Negli ultimi vent’anni la superficie della vedretta del Trobio (la sola rimasta nella nostra provincia) è aumentata solo nel rilievo del 2014. Questo fu però reso possibile grazie al buon quantitativo di neve accumulato durante l’inverno precedente e le avverse condizioni meteo primaverili ed estive. I dati storici confermano che all’inizio del 1900 il fronte del ghiacciaio si trovava diverse centinaia di metri più a valle. Nel recente 1942 si separò in due vedrette (Trobio occidentale e orientale), che trent’anni dopo diventarono tre a causa dell’ulteriore frazionamento di quest’ultima.
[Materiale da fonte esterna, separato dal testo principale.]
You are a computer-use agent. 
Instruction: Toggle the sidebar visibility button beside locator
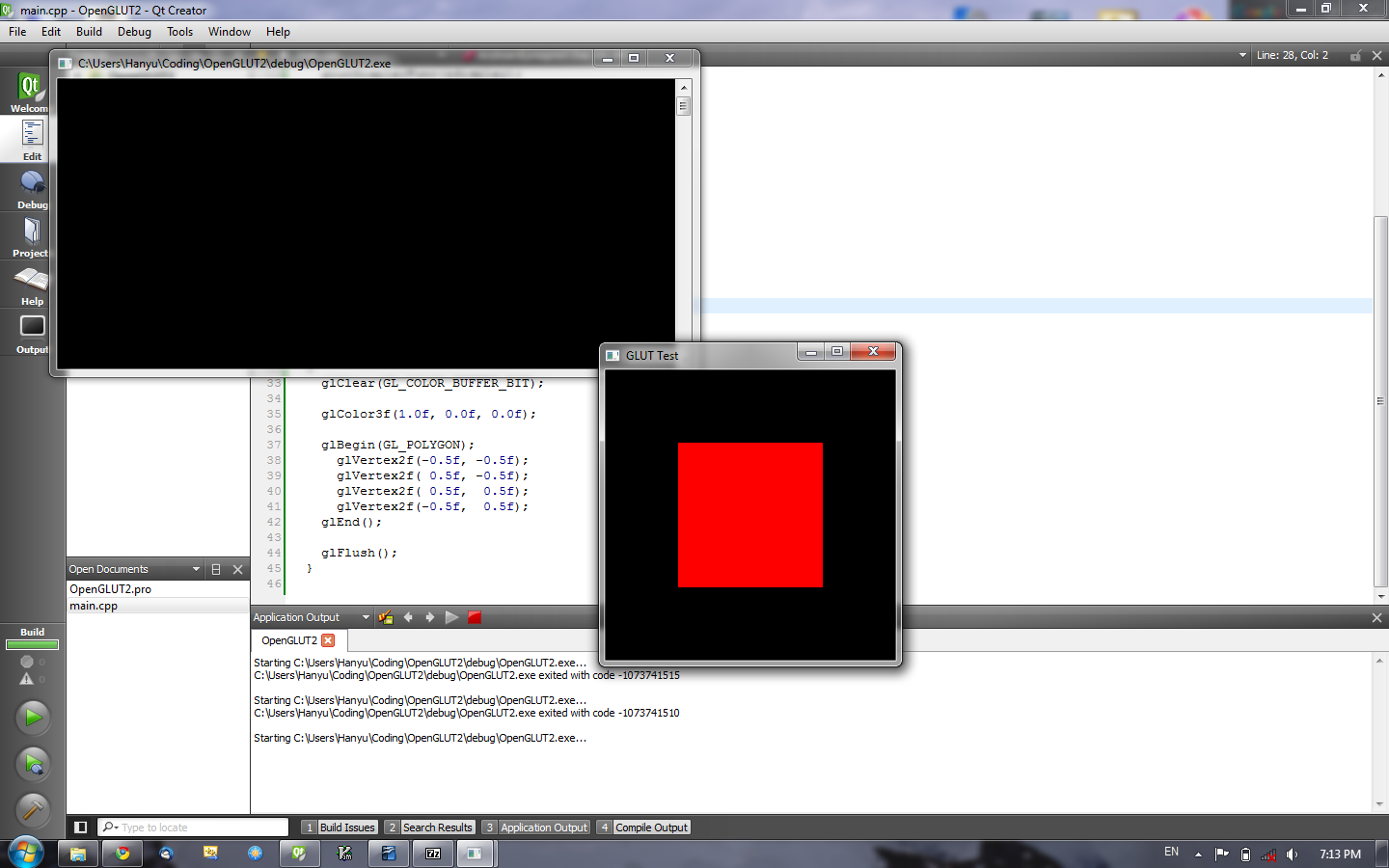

Negli ultimi anni era però rimasta solo la porzione occidentale, purtroppo ormai agli sgoccioli.

Tra gli aneddoti da segnalare, e che possono aiutare a comprendere la sua enorme estensione a metà del secolo scorso, c’è quello legato alla posa della campana di vetta del confinante Pizzo Tre Confini. «Era il settembre del 1957– ricorda Dino Perolari, classe 1932 di Vertova – quando portammo a termine quel lavoro. Con il mulo arrivammo a circa 2.600 metri di quota e poi ci alternammo tra di noi per portare tutto il materiale fino alla cima. Quando si rese necessario preparare il calcestruzzo notammo che sulla superficie del ghiacciaio era presente un buon quantitativo di ghiaietto. Gli amici mi calarono con una corda per 6/8 metri, tanto bastò per mettere piede sul ghiacciaio del Gleno».
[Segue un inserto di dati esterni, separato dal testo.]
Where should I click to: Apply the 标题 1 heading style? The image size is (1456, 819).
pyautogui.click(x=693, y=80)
Il report del servizio lombardo

Ma questo non è ovviamente un caso isolato, come confermano i dati raccolti nel report annuale emesso nei mesi scorsi fa dal servizio glaciologico lombardo. «Benché gli accumuli di neve alle quote superiori ai 3.000 metri fossero già iniziati nella seconda decade di settembre (un quantitativo non rilevante ma che aveva almeno interrotto la fusione estiva) – si legge nello studio– la stagione di accumulo è però proseguita con precipitazioni che si sono mantenute scarse per l’intero periodo autunnale ed invernale, ricalcando le condizioni anomale della stagione precedente. Solo nei mesi di aprile e maggio c’è stato un netto cambio di configurazione con apporti nevosi che hanno quantomeno scongiurato la fusione eccezionalmente precoce ed intensa registrata nel 2022. Tutto ciò non ha però evitato la scomparsa della neve con oltre un mese di anticipo rispetto alla media. Le alte temperature di giugno e luglio hanno completamente fuso la neve al di sotto dei 2.900-3.200 metri, senza oltretutto dimenticare che questi processi potrebbero proseguire fino a settembre. Anche quest’anno possiamo quindi affermare con ragionevole certezza che i bilanci di massa dei ghiacciai lombardi saranno fortemente negativi».